++++ Excerpted data ++++
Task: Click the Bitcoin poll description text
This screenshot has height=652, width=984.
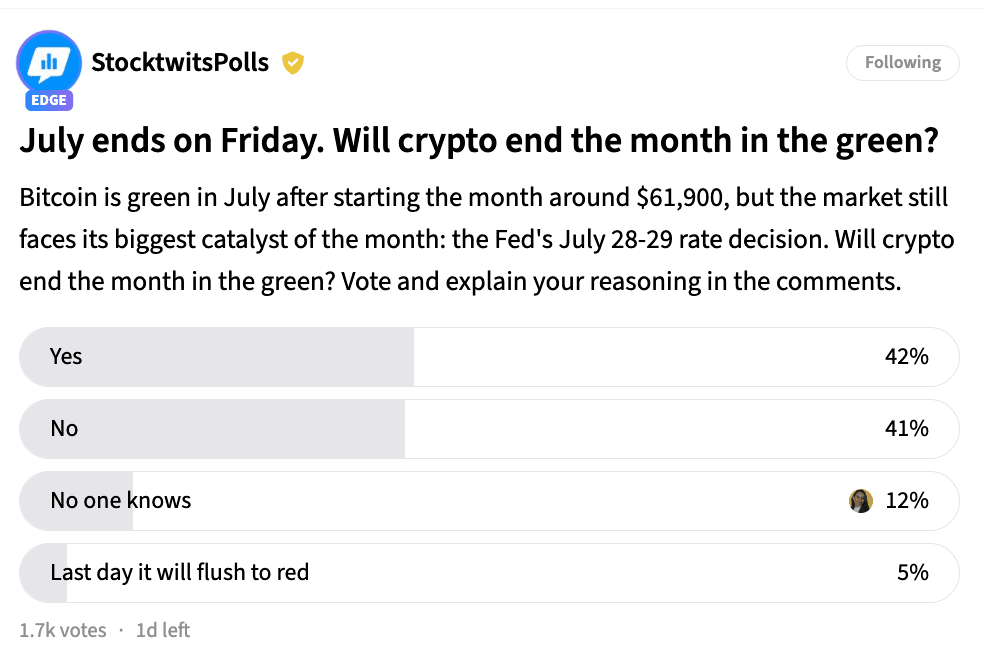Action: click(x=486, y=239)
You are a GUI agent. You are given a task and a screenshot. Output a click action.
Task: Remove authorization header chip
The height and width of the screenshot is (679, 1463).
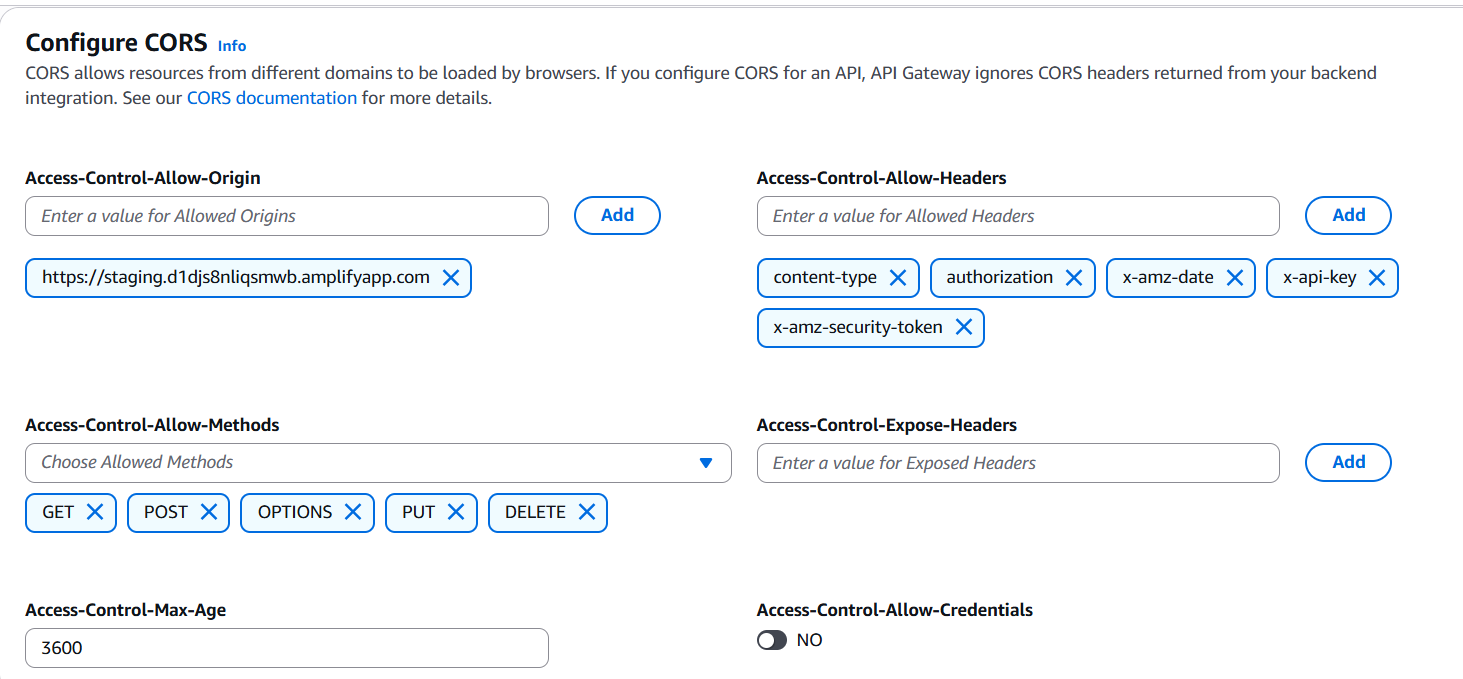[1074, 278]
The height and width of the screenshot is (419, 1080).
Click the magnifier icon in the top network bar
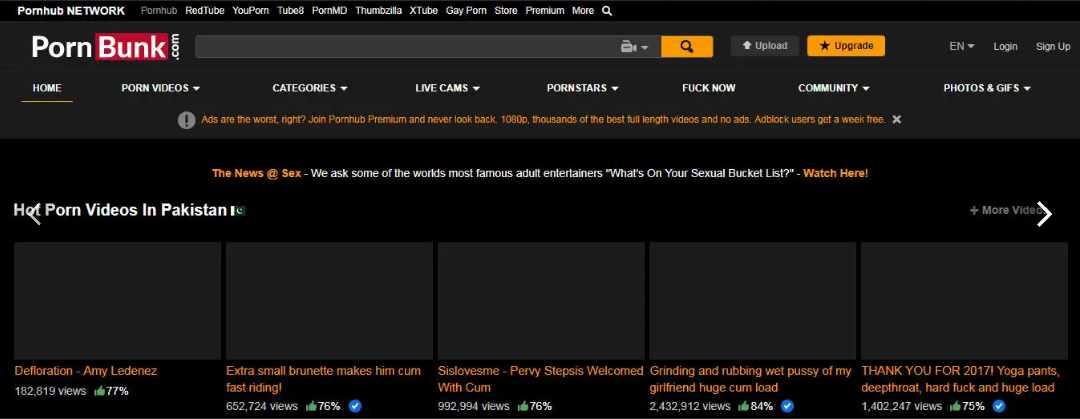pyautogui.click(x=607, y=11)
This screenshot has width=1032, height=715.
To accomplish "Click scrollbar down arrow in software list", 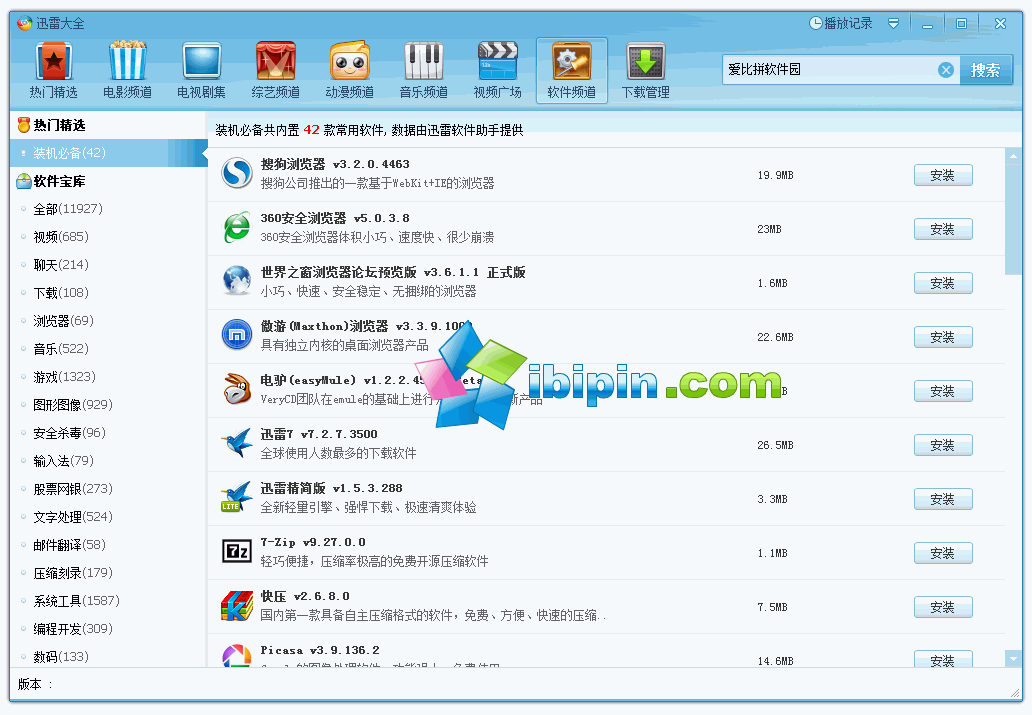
++++
**Work to complete**
Reproduce every line above exactly as written, omitting the images.

**Response area**
Task: Click the Bitcoin poll description text
This screenshot has height=652, width=984.
Action: click(x=486, y=239)
You are a GUI agent. You are given a task and a screenshot. Output a click action.
Task: Remove authorization header chip
The height and width of the screenshot is (679, 1463).
[1074, 278]
The height and width of the screenshot is (419, 1080).
Click the magnifier icon in the top network bar
pyautogui.click(x=607, y=11)
This screenshot has width=1032, height=715.
To accomplish "Click scrollbar down arrow in software list", 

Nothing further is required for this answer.